The request =>
Which lines in the records below contain the string "link" with the same capitalization? List each of those lines in full.

Material for this exercise =>
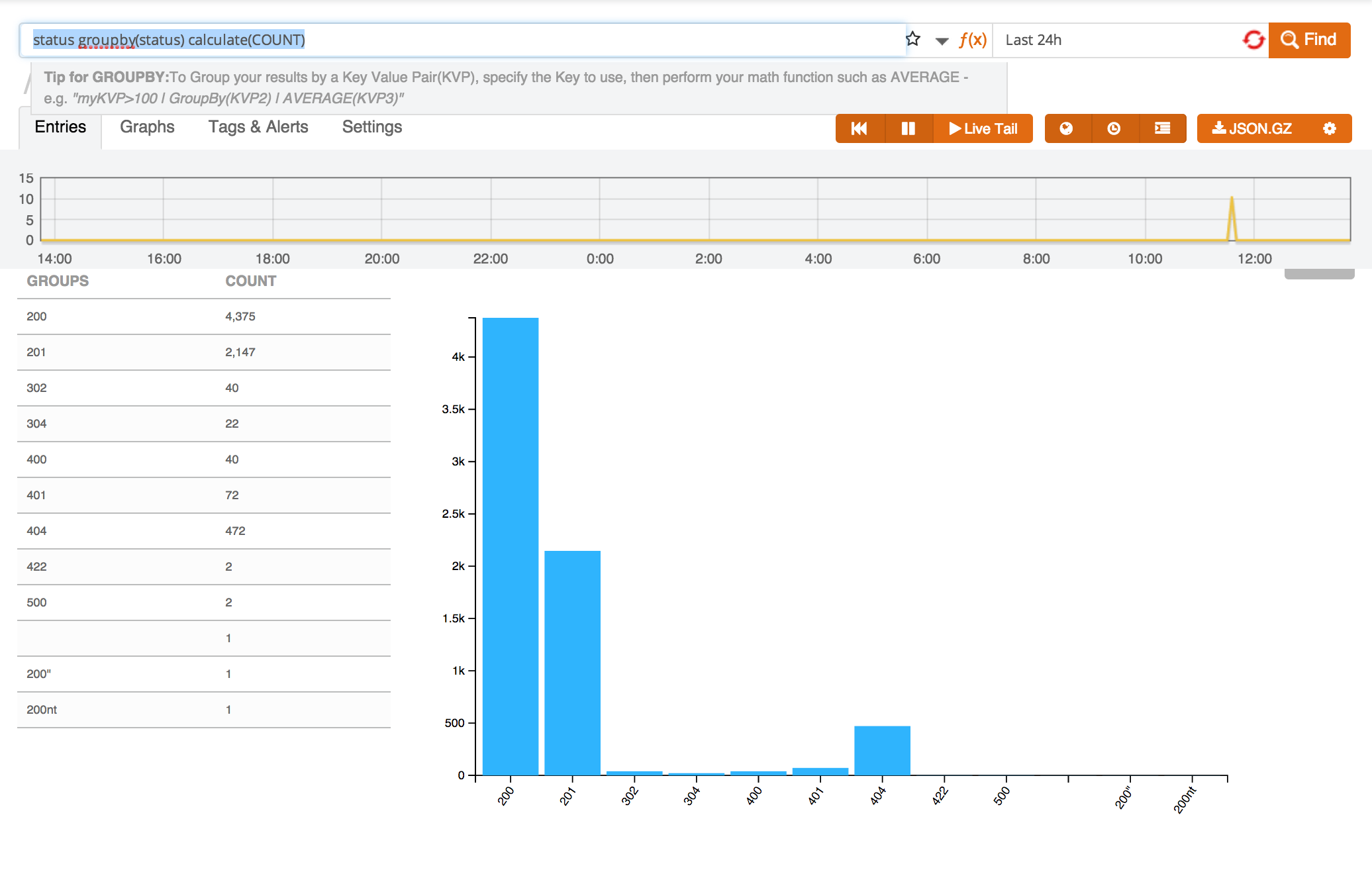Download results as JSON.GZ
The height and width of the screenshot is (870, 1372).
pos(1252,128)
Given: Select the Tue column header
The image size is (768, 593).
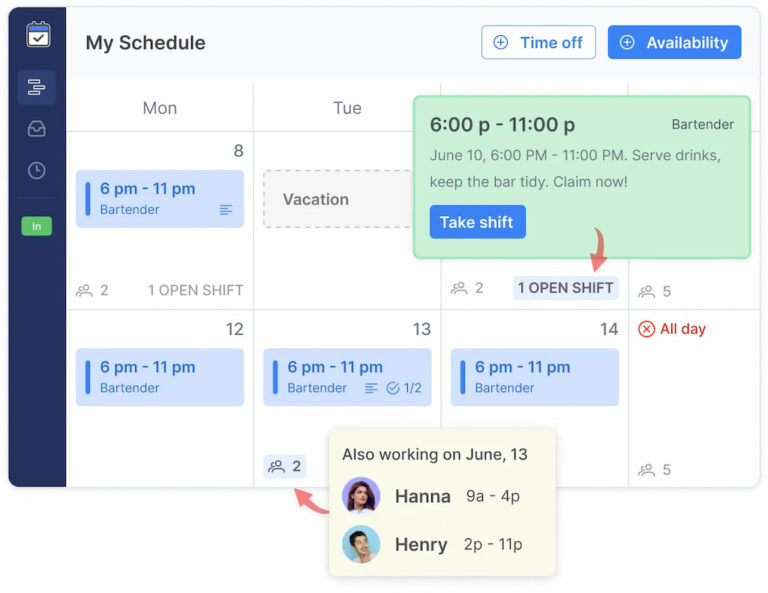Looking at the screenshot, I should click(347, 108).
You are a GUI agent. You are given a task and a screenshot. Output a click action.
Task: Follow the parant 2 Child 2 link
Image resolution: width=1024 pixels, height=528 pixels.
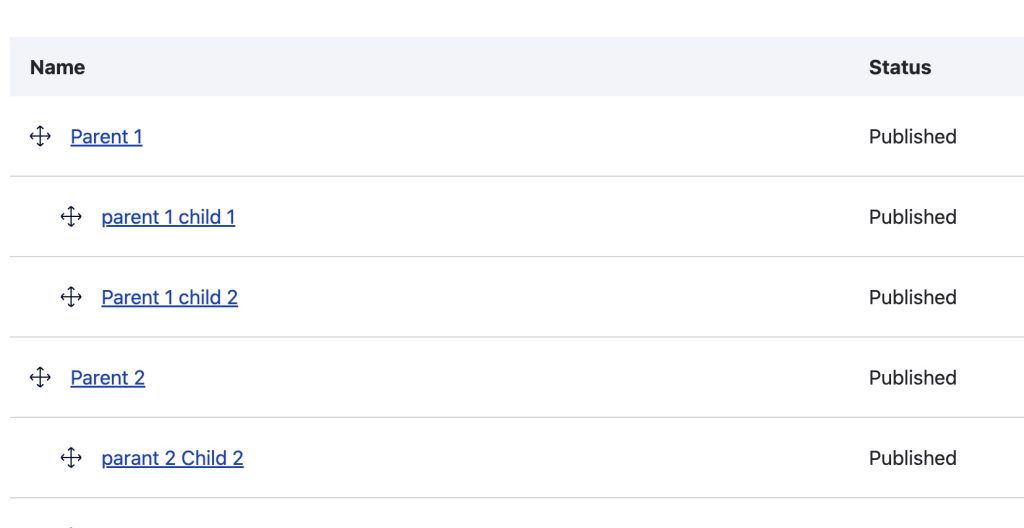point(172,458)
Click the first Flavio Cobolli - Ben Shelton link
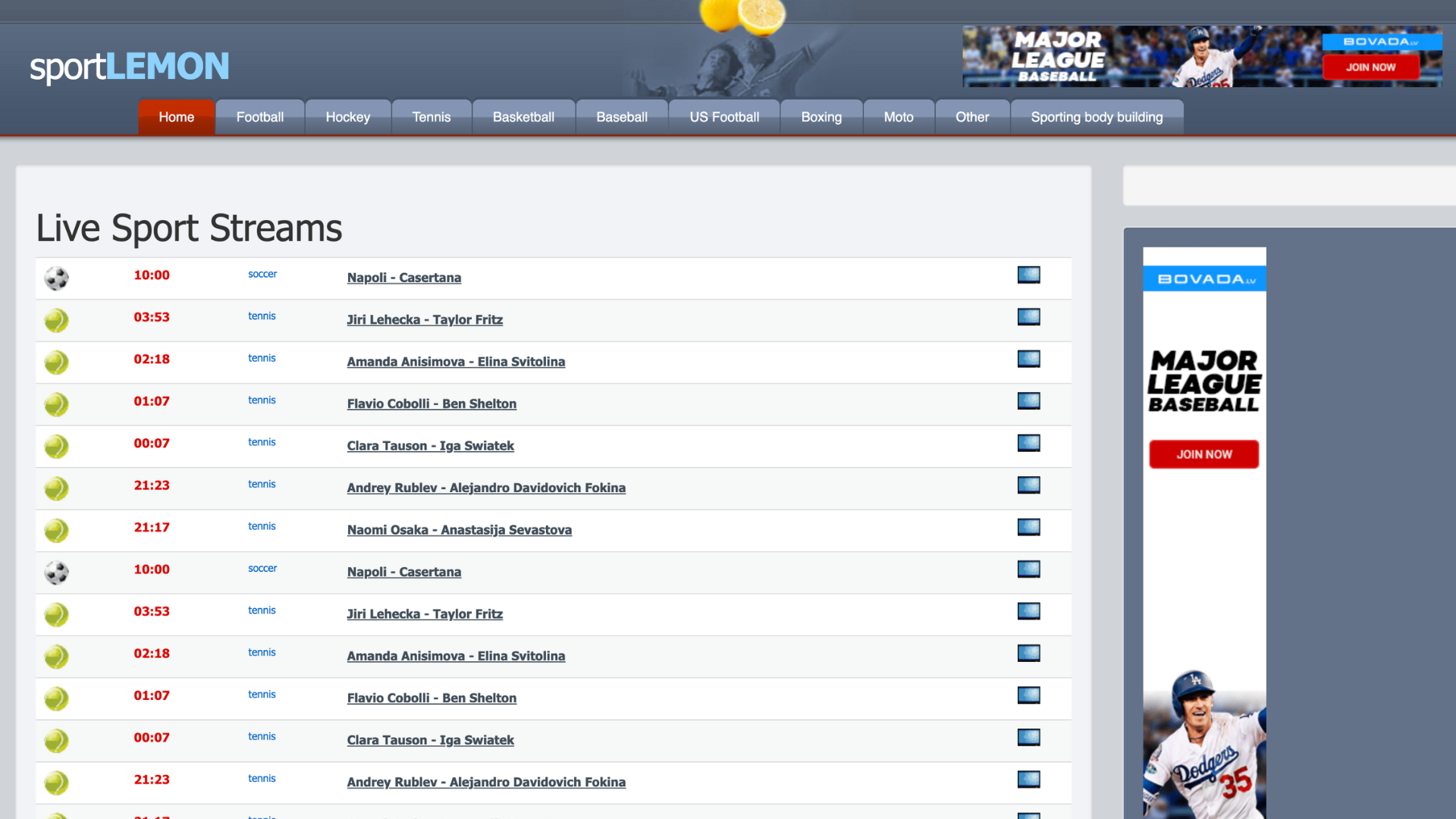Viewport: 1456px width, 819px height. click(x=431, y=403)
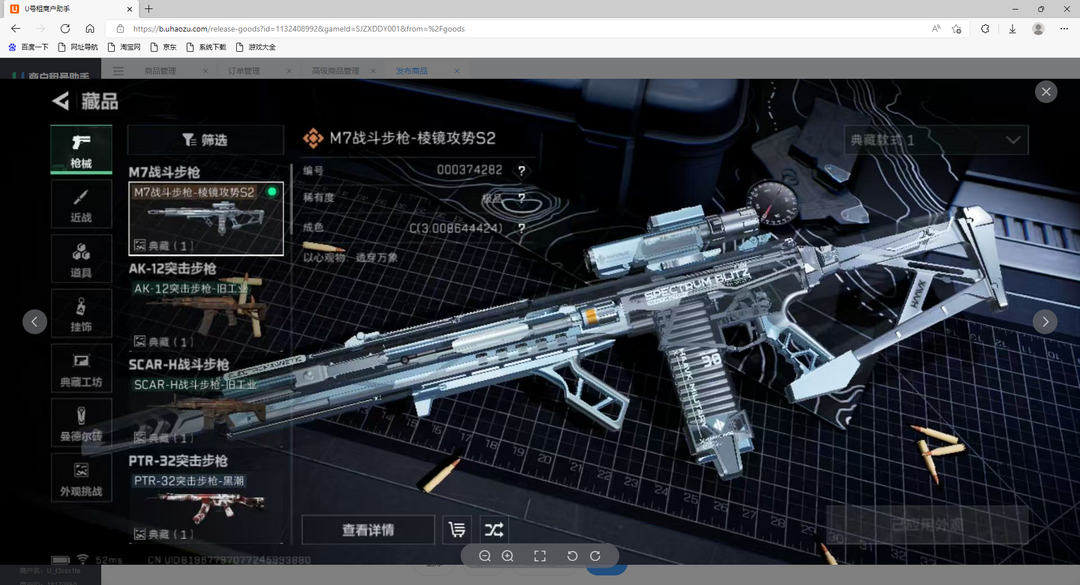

Correct response =>
Task: Follow the parant 2 Child 2 link
Click the first Flavio Cobolli - Ben Shelton link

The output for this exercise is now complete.